A new study from Kyoto and Oxford universities and Indianapolis Zoo has shown chimpanzees spontaneously taking turns to complete a number sequencing task.
Previous studies have shown chimps working together in strictly alternating turn-taking scenarios. However, these results are the first to demonstrate that chimpanzees can cope with more complex permutations of turn-taking, with no external cues to help time their behaviour.
The research, published in the journal Scientific Reports, gives important insights into the evolution of turn-taking, which underlies a range of social interactions, including communication and language.
Dr Dora Biro, co-author of the study from Oxford's Department of Zoology, said: 'Coordinating behaviour is an essential component of many social situations and can enable groups of individuals jointly to solve problems. In communication, coordination often takes the form of turn-taking, where one individual takes cues from the other to decide on the timing of their own input. This can allow for the efficient exchange of information.
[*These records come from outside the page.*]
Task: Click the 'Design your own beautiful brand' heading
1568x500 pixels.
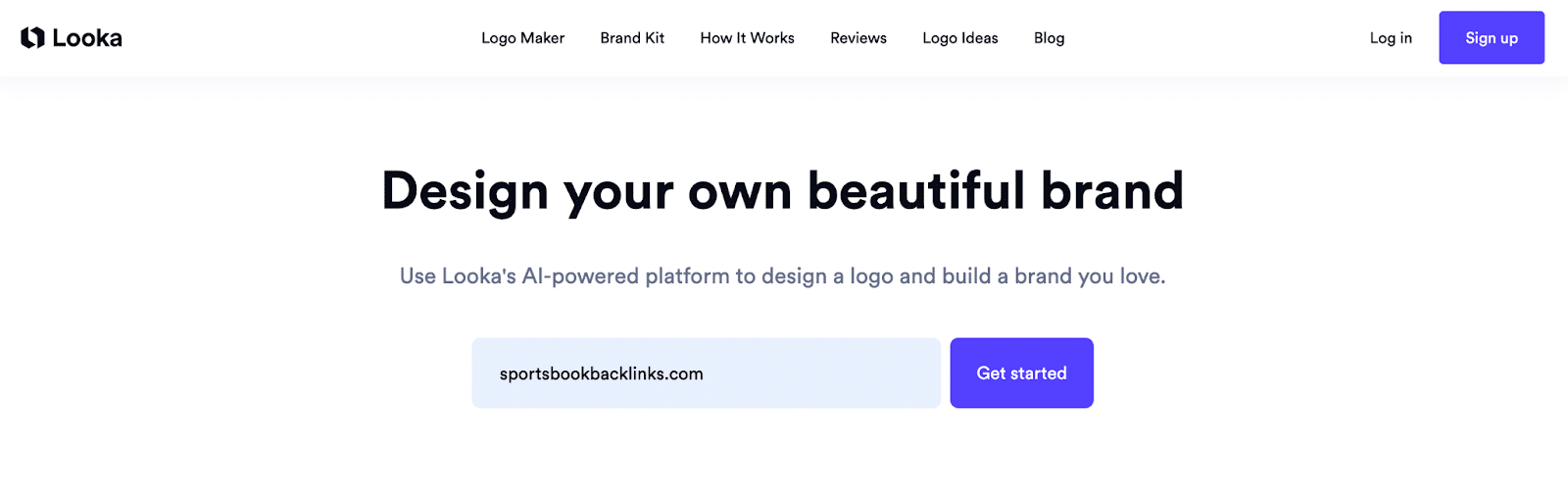Action: pyautogui.click(x=783, y=191)
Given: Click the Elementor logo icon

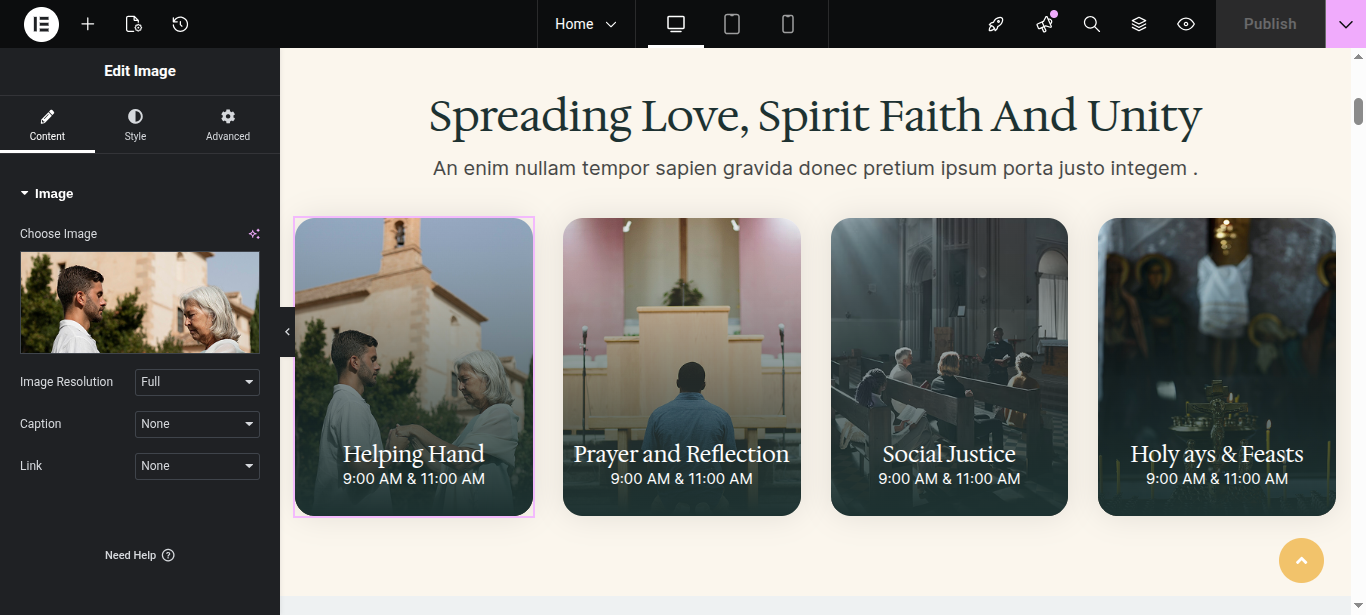Looking at the screenshot, I should tap(41, 24).
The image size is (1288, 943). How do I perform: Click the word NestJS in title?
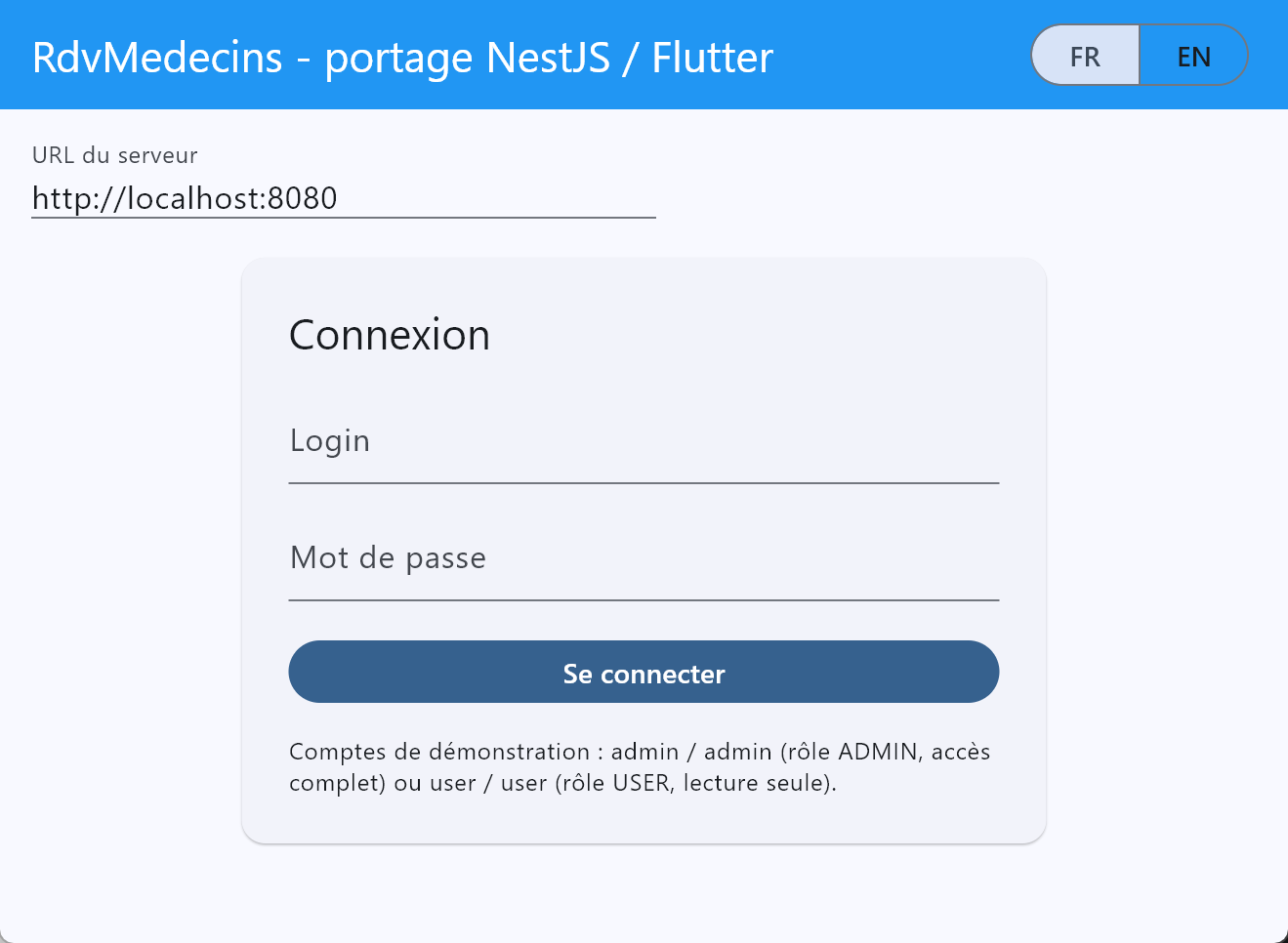(548, 58)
'Many animals, from insects through birds to primates, take turns during certain types of communication – as do we humans during conversational exchanges. But taking repeated, coordinated turns to achieve a common goal is much less well studied outside the communication domain, despite the possibility that all such behaviours draw on the same underlying cognitive skills for turn-taking.
'Our research examined the abilities of our closest evolutionary relatives, chimpanzees, to coordinate their behaviour while completing a computerised puzzle in stages. We showed that extended bouts of turn-taking emerged spontaneously in the subjects, enabling them to solve the complex coordination problem effectively.'
The chimpanzees were already experts at touching a series of numbers in the right order but had never been given a shared version of the task. In this exercise, the numbers 1 to 8 were split between two screens, with pairs of chimpanzees required to take turns to ensure the numbers were picked in the right order. For example, one touchscreen may have shown 1, 5, 7 and 8; the other 2, 3, 4 and 6. The chimpanzees were rewarded with small pieces of apple on successfully completing the task.
Of the six chimpanzees in the study – three mother-and-offspring pairs – all achieved high levels of accuracy from the outset. The young chimpanzees made fewer errors and were quicker to respond than their mothers – however, during control tests involving each chimpanzee working individually with a computer program, the mothers were faster, suggesting that young chimpanzees are better at paying attention to their mothers than vice versa.
Dr Biro added: 'The finding that young chimpanzees more readily took cues from their mothers when looking to take their turns reveals interesting parallels with other aspects of information transmission in chimpanzee societies. For example, during the learning of tool use by wild chimpanzees, we also see young individuals paying attention to older ones much more than the reverse. This kind of asymmetry has important implications for the direction of information flow – for example, how quickly new innovations in behaviour will spread through a group.
'Besides turn-taking, our task may also provide insights into abilities for cognitive perspective-taking – in other words, the capacity to improve coordination by mentally putting yourself in someone else's place. Brain studies have shown that this is a skill that musicians use while performing duets that require them to take turns. Whether our chimpanzee subjects made use of such perspective-taking capacities during solving the numerical turn-taking task is an interesting open question for future research.'
To conduct the study, the team developed a new 'shared' touchscreen apparatus that could be used simultaneously by two chimpanzees. Lead author Christopher Flynn Martin of Indianapolis Zoo said: 'We think our apparatus has much potential to advance primate social cognitive research by enabling, for the first time, computerised touchscreen tasks that multiple apes must work on together to solve.' The researchers anticipate using the system for further studies on coordination, collaboration and competition within pairs of chimpanzees and other primates.